Em 2017, tivemos nosso segundo filho biológico, que nasceu apenas com um rim e refluxo vesico-uretral para o único rim ativo. Mergulhamos em um universo que desconhecíamos. Os primeiros três meses foram muito difíceis e ele segue demandando cuidados. Com as dificuldades de saúde dele, ponderamos se devíamos manter o perfil de adoção aberto – o decidido era que a primeira criança ou grupo de irmãos apresentado seria nosso filho. Quanto mais o tempo passava, mais tínhamos a certeza do nosso desejo de mantê-lo e receber nosso filho independente de sua condição de saúde, assim como recebemos incondicionalmente nossos primeiros dois. Assim, chegou a Luna.
Como foi a adaptação da família a uma criança que possui necessidades especiais?
Os primeiros meses foram bem corridos, tínhamos inúmeras consultas, exames, avaliações, procedimentos. Meu marido ainda estava trabalhando sem redução de carga horária e eu estava fazendo tudo sozinha em licença-maternidade. Ainda tinha a questão do processo de adoção e a reforma estrutural de urgência que precisamos fazer em casa. Mas, no final, deu tudo certo. Nossos outros dois filhos se adaptaram muito bem à nova irmãzinha. A família e os amigos também a receberam de braços abertos.
Quanto aos nossos horários e rotinas, tivemos de fazer várias adaptações. Mudar as crianças para a mesma escola, alterar horários dos meninos para que eu pudesse levar a Luna aos compromissos. Apesar disso, conseguimos manter as atividades extraescolares dos nossos filhos mais velhos e o tempo de convivência familiar.

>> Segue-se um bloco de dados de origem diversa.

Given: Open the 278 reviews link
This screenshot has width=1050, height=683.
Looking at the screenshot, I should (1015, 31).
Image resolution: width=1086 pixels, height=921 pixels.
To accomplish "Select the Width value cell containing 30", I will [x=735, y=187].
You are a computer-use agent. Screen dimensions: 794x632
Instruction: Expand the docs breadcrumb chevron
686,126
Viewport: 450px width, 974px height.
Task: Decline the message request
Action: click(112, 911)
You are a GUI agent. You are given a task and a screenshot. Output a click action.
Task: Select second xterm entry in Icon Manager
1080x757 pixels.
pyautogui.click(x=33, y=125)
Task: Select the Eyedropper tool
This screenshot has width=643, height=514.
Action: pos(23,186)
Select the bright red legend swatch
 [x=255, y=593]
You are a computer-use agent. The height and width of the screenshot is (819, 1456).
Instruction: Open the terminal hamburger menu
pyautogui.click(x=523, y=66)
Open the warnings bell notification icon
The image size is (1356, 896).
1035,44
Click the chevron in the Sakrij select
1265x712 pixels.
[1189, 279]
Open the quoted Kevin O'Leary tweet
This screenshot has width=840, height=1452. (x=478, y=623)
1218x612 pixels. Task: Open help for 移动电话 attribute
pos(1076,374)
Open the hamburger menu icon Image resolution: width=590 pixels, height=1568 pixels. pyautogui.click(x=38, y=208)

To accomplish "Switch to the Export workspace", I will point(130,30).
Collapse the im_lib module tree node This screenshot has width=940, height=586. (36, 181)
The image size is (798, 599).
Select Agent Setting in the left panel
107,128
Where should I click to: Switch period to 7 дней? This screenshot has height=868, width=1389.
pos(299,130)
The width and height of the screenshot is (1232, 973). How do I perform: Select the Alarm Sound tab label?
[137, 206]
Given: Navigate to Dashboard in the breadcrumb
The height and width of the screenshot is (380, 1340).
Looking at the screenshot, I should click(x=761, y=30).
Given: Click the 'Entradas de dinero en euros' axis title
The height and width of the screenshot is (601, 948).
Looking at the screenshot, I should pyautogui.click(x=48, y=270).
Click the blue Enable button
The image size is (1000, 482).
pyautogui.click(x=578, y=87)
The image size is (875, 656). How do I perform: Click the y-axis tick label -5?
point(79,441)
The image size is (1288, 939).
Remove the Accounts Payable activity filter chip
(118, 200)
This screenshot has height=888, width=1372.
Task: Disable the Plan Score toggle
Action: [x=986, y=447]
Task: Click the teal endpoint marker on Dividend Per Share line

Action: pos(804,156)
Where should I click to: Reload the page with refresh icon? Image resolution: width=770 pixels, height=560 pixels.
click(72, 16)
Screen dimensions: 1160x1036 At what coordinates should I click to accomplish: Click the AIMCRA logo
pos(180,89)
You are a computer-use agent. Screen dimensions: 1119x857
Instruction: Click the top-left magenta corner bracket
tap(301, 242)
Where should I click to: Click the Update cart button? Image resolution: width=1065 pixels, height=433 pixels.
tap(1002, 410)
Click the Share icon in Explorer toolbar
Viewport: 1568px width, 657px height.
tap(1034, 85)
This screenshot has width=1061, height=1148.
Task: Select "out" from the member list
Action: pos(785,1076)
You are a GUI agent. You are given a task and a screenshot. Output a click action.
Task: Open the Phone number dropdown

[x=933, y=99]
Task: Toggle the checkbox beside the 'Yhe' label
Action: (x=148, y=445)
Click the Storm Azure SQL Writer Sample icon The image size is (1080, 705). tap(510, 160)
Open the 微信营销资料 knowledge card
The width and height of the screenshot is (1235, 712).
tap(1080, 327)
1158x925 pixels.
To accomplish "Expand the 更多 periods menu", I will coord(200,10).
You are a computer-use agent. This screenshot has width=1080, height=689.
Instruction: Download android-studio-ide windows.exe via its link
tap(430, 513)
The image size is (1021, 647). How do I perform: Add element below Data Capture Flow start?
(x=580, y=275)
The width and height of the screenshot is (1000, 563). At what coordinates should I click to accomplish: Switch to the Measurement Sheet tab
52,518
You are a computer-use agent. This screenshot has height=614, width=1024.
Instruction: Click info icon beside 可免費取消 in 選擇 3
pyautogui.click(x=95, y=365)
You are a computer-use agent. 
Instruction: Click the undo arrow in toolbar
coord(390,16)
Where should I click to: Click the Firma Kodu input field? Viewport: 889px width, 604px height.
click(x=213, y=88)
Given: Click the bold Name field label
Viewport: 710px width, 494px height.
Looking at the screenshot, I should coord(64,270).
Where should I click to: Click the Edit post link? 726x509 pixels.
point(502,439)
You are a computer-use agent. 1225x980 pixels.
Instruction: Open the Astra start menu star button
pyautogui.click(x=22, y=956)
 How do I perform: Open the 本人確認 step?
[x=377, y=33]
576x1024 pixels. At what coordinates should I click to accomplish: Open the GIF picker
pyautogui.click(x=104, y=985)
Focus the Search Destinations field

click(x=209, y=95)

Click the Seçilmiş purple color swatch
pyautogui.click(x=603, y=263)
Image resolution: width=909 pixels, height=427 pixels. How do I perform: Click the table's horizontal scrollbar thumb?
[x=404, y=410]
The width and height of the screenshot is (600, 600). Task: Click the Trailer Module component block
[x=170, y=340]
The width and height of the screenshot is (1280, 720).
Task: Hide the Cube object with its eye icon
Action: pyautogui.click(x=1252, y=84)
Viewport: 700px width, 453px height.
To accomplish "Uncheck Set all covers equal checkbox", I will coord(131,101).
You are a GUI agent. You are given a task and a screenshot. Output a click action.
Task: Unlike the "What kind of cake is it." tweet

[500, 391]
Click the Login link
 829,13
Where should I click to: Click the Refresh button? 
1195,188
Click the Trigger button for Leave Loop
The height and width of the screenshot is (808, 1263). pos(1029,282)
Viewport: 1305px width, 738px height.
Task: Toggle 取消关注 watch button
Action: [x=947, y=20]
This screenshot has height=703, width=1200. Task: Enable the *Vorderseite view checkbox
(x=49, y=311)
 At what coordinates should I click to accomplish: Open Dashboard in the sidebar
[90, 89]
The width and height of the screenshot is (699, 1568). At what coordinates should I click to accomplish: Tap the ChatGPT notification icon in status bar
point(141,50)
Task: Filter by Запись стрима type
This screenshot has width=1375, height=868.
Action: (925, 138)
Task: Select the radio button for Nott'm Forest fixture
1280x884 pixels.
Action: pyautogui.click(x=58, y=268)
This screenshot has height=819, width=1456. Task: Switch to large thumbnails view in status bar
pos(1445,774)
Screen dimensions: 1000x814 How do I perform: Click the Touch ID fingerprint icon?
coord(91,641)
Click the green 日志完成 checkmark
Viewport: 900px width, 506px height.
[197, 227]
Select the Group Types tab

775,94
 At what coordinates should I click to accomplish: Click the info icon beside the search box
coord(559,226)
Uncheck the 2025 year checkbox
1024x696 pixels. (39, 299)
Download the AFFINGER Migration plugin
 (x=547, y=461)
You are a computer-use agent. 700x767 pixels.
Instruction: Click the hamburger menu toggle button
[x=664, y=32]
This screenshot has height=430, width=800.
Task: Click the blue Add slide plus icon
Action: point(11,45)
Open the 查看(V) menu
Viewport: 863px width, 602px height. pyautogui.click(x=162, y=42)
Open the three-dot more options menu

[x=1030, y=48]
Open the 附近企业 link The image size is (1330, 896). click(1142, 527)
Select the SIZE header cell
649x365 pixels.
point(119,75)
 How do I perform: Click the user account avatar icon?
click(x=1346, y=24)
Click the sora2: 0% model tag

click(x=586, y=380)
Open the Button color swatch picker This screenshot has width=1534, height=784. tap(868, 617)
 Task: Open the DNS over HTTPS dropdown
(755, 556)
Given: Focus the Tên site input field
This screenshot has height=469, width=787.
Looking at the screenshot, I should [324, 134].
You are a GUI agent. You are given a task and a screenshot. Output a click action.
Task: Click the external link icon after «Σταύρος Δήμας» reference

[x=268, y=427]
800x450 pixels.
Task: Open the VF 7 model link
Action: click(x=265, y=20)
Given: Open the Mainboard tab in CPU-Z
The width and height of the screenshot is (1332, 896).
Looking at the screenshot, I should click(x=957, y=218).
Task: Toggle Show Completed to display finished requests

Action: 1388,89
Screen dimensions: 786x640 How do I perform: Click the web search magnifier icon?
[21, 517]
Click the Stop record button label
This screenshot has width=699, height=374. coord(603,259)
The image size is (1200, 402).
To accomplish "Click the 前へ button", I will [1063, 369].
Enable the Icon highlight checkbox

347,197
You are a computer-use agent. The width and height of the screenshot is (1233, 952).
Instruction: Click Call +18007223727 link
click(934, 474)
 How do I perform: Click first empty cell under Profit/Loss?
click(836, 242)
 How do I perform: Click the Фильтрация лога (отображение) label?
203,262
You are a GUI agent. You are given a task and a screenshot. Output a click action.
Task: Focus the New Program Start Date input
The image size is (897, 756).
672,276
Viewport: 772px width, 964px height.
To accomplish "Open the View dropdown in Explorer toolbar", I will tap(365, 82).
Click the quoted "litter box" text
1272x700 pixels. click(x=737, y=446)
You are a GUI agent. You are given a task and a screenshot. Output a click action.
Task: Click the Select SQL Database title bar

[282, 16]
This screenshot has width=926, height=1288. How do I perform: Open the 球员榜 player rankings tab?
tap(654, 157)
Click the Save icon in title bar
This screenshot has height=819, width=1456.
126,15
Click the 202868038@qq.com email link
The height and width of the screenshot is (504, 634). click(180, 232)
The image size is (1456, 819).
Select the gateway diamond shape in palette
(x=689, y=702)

Quais são os principais desafios hoje como mãe?
A meu ver, exceto a dedicação despendida para o atendimento das demandas de saúde da criança, os desafios me parecem bem similares aos dos pais em geral. O fator tempo é uma questão, assim como para a maternidade e a paternidade atuais. A vida de todos é naturalmente muito corrida, cheia de compromissos – as pessoas querem respostas imediatas. Isso impacta ainda mais o caso de crianças que necessitam de uma atenção diferenciada.
Como mãe de três crianças, acho que meu principal desafio é conseguir dar atenção para todos. Colocá-los para dormir na hora certa tem sido desafiador, especialmente na pandemia. Devido às comorbidades dos dois mais novos, suspendemos atividades físicas que os ajudavam a gastar energia e a dormir com mais facilidade. Considero outro desafio a habilidade de resguardar um tempo para mim.
Qual conselho daria a quem pensa em adotar uma criança ou adolescente com deficiência?
Diagnóstico não é destino! Nossa filha nasceu prematuramente e tem vários diagnósticos. Hoje a ciência comprova que nós usamos um percentual muito baixo da nossa capacidade cerebral e que, com os estímulos adequados, novas áreas podem ser ativadas e desenvolvidas. E é justamente por esse motivo que, mesmo com todos os diagnósticos, nossa filha vem contornando suas limitações com muita garra.
Aos requerentes é aconselhável que reflitam bastante sobre o assunto, leiam sobre adoção, paternidade e maternidade, os diversos problemas de saúde e conversem sobre o tema com seus cônjuges e/ou demais integrantes de sua rede de apoio. Coloquem-se no lugar de pais e tentem pensar se de fato desejam e têm capacidade e disponibilidade para o acolhimento, ou se querem simplesmente “acolher mais rápido”. Reflitam se têm condições de manter o compromisso de cuidar dessa criança mesmo nos momentos de grandes dificuldades.
Embora uma criança com necessidades especiais de fato demande mais tempo de cuidados em comparação a crianças saudáveis, se você reconhecer e amar esse filho verdadeiramente como seu, esse tempo será vivenciado sem sofrimento. Na prática, adotar um filho com deficiência não é tão complicado e desgastante como se pensa, desde que esse acolhimento seja motivado pelo desejo de ter um filho para amar, e não por simples caridade.